What is expected:
An exact copy is needed of the lines from the one that contains "Given: Click the gray circle around plus sign" through the final line of the data below, with pictures left out.

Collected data

+++

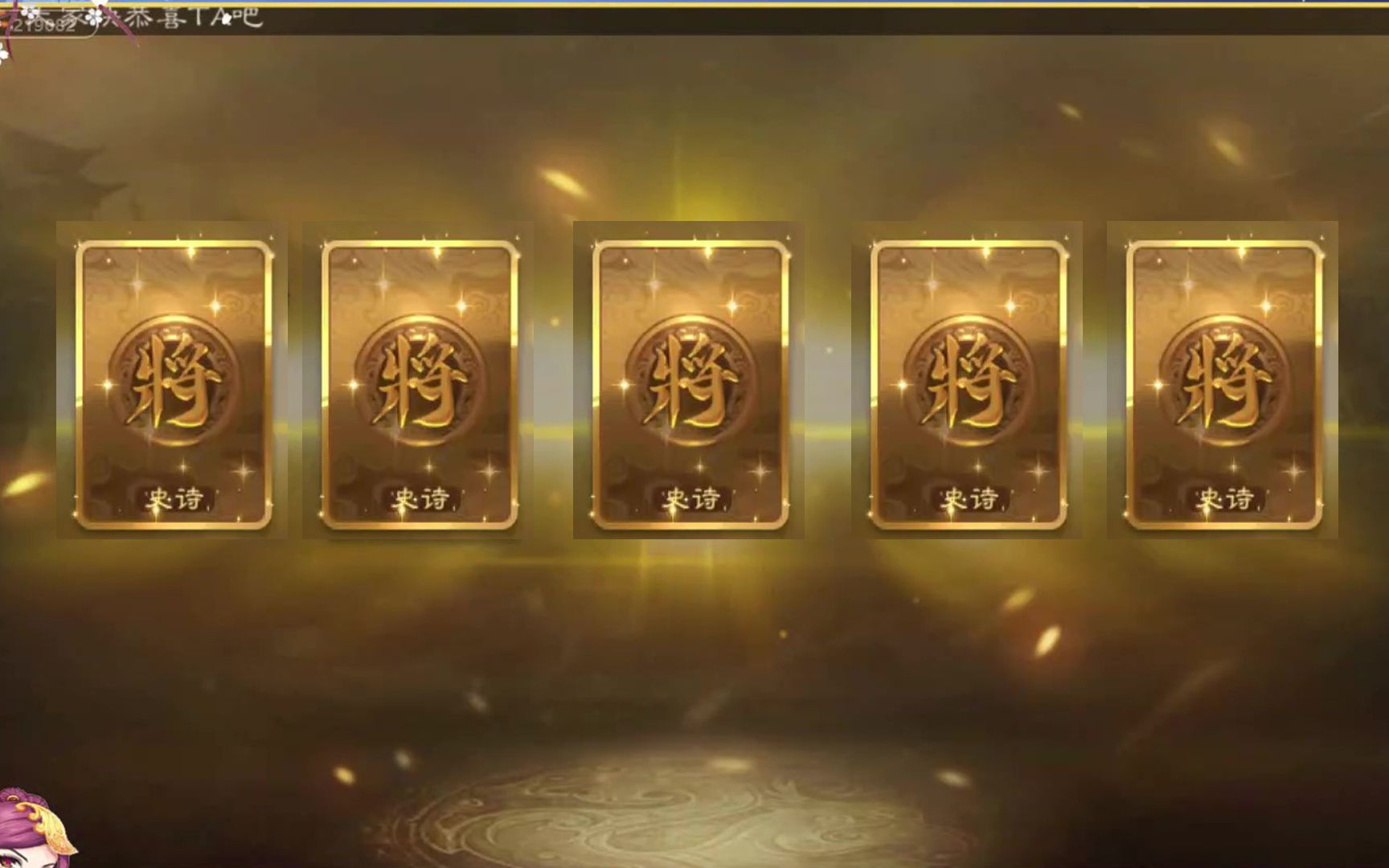Flip the leftmost golden epic card
Screen dimensions: 1389x868
pyautogui.click(x=174, y=384)
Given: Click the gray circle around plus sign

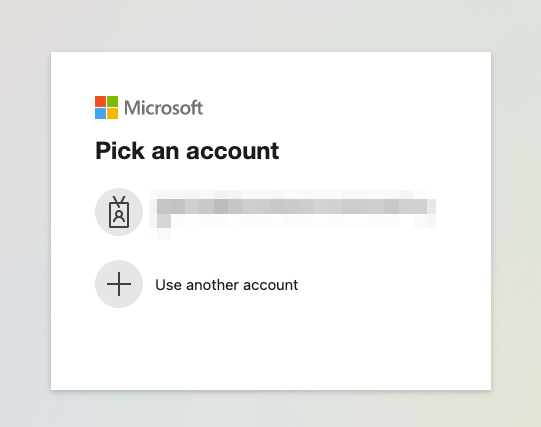Looking at the screenshot, I should coord(119,284).
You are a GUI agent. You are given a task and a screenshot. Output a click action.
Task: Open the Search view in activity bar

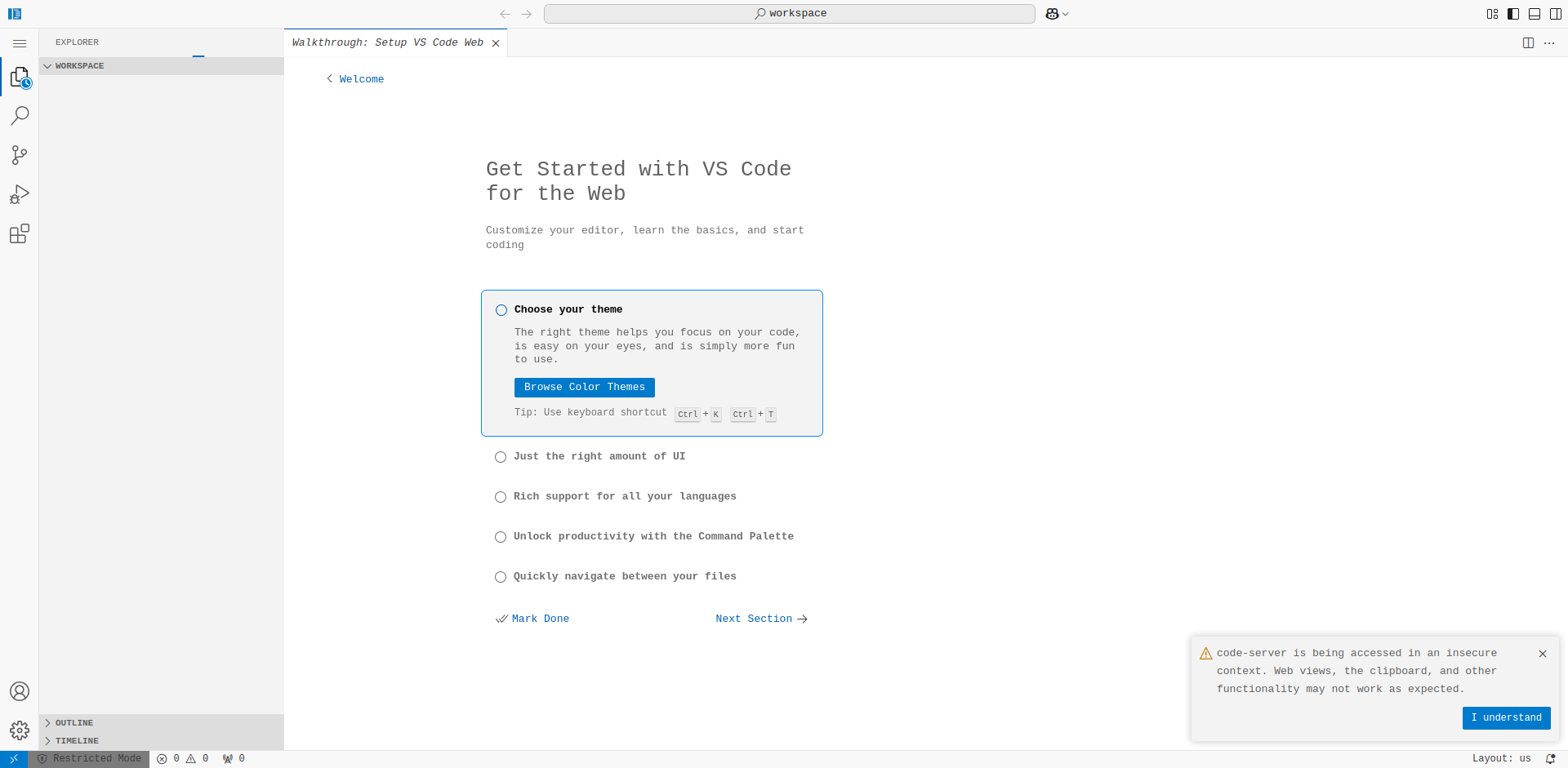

+++

Solution for this exercise:
Given: Click the gray circle around plus sign

Looking at the screenshot, I should coord(119,284).
You are a GUI agent. You are given a task and a screenshot. Output a click action.
Task: Open the Search view in activity bar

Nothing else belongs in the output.